Replacing a full-size range and stove is a big ordeal, even if the price alone isn’t prohibitive. Adding a countertop oven, on the other hand, is manageable for most people. My family got hooked on having one a few years ago because it made cooking a lot of meals faster and more convenient. It took the place of a toaster, air fryer and most other miscellaneous standalone cooking devices. My latest obsession in this space is the June Oven, a smart countertop oven with all the bells and whistles you could hope for.
The June Oven can bake, but it can broil, air fry, dehydrate, toast, slow cook and roast. It also has settings for reheating leftovers, keeping food warm and grilling. Its smarts include Wi-Fi and a connected mobile app. You can start and stop the oven remotely. You can even view your food remotely using a camera inside the oven. (Yes, a camera is built in.)
Not everyone wants or needs their oven to be smart—myself included. But, once the seal is broken and any of these features are added to provide a connected experience, they need to be implemented well. In the case of the June Oven, my experience has been wonderful. If you’re looking for a smart way to cook or prepare meals, this is my current recommendation.
- Sleek oven design with an easy-to-use touchscreen
- Mobile app helps with recipes and can control the oven remotely
- Camera seems under utilized
- Guided recipes feature requires an annual subscription
Buy at June.
Why the June Oven Is the Future of Cooking
Although I’m interested in a smart oven to help me cook meals with smart recipes, that’s not the only aspect I want it to be smart about. First and foremost, I want technology to increase convenience in the kitchen. June does that with things such as remote start and timely notifications. It also gets more of the details right than the competition.
Another option on the market, the Breville Joule Oven Air Fryer Pro, is compelling because it’s a capable countertop oven with Wi-Fi connectivity. Unfortunately, its smart connectivity is mostly wasted on very limited uses, without the ability to preheat the oven from your phone, even while in the same room or house.
The Tovala Smart Oven is worth a look, too, but it’s heavily focused on being smart about both its own meal-service food and ability to adjust the temperature without human intervention.
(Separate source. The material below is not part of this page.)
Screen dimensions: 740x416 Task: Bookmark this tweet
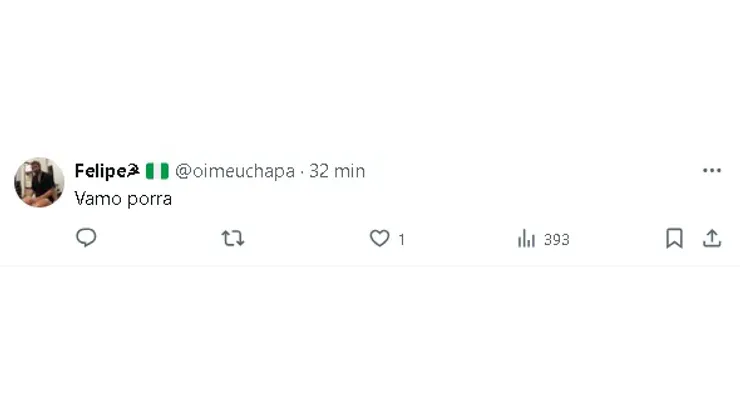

Both of these options have their place, but I think most people will ultimately want more from their smart appliances.
In comparison, I was able to preheat the June Oven remotely from my phone—no touching the oven required. I could also start recipes or other cooking programs through the June app.
Although other ovens will send you a notification on your phone when preheating is done or the timer is finished, I really enjoyed June’s optional notifications that will alert you when your food is nearly done. In the past, I would put food in the oven and go do something else. When the food was finished cooking, I’d often be in the middle of something, and it would overcook. June’s notification will give you a heads-up that the food will be done in about a minute. I loved it. If you don’t need that extra warning, it can be turned off.
The oven itself has a touchscreen that offers its range of cooking functions, plus it can apply its own temperature preference for heating frozen foods or other items it knows about. The screen is sleek and uses its real estate to display what pans to use on which levels when you select a specific dish to cook.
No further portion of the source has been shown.